The Charity Guide has provided a list worth reviewing for all people involved with teens:

  • Volunteer to help organize a fun, alcohol-free post-prom party at your local high school.

  • Write a letter to local supermarkets and liquor stores stating that you will not patronize any establishment caught selling liquor to minors. Get as many people as you can to sign the petition.

  • If you or someone you love has been affected by a drunk-driving accident, share your story to inspire others.

  • E-mail the the Jacqui Saburido story — in poster, PowerPoint or video format — to every health education teacher in your area. (Caution: Jacqui Saburido was severely disfigured when struck by a drunk driver. The images are disturbing.)

  • If you are the parent of a teenager, download a copy of the Mothers Against Drunk Driving (MADD) brochure "Underage Drinking: You Can Prevent It When They’re Under Your Influence." E-mail ten other parents of teenagers, encouraging them to do the same.

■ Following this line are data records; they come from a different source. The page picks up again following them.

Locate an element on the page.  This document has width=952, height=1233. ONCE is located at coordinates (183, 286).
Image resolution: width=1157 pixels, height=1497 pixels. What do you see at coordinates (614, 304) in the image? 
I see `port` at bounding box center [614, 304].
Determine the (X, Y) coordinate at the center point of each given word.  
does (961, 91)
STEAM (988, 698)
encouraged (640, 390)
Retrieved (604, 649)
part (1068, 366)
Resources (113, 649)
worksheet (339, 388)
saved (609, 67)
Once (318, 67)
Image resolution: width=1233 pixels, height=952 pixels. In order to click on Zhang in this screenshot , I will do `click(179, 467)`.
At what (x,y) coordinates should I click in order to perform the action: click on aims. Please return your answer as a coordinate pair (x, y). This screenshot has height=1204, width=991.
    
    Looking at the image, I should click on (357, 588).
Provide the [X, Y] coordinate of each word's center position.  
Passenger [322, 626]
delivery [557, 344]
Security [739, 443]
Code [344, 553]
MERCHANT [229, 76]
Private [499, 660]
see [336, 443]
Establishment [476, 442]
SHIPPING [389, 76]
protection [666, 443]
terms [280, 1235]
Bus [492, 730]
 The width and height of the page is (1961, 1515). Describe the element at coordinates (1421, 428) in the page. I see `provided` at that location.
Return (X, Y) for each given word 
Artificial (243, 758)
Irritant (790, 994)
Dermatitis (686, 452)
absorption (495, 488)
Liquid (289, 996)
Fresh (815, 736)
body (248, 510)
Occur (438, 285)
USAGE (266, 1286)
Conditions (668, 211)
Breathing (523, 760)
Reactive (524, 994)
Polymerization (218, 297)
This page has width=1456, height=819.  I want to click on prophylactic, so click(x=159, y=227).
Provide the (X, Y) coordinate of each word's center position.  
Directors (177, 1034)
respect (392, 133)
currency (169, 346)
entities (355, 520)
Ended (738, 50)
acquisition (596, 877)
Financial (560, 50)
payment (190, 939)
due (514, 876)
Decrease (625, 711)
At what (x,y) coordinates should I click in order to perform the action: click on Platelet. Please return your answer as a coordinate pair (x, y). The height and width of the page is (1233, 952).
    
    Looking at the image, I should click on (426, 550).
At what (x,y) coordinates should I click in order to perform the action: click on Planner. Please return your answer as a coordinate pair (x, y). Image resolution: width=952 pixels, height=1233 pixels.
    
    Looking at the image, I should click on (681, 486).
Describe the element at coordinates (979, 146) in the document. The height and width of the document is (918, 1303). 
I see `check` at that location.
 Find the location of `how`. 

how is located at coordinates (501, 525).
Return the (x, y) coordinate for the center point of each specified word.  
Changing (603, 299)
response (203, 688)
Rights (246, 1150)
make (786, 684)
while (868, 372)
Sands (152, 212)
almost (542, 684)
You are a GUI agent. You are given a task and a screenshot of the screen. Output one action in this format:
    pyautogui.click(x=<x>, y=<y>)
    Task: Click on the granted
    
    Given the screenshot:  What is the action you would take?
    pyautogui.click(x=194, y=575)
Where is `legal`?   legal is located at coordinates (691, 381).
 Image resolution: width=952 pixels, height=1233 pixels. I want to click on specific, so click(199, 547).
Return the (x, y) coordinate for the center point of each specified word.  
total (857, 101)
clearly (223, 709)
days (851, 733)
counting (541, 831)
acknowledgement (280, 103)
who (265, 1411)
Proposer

  • Download copies of the MADD brochure "Underage Drinking: You’re Stronger Than You Think" for every member of your church’s youth group. Include with it a copy of "The Drunk Driving Poem."

  • Download a copy of the Students Against Drunk Driving (SADD) "Contract for Life," a fair, two-way agreement in which teenagers promise to call for a safe ride home if they should find themselves in a potentially destructive situation. In return, parents agree to withhold discussion about the situation until a later, calmer time. Copy the contract for distribution at the next meeting of your local high school’s parents’ association.

The numbers of alcohol related driving deaths are to high. It’s important that we all play our role in preventing them.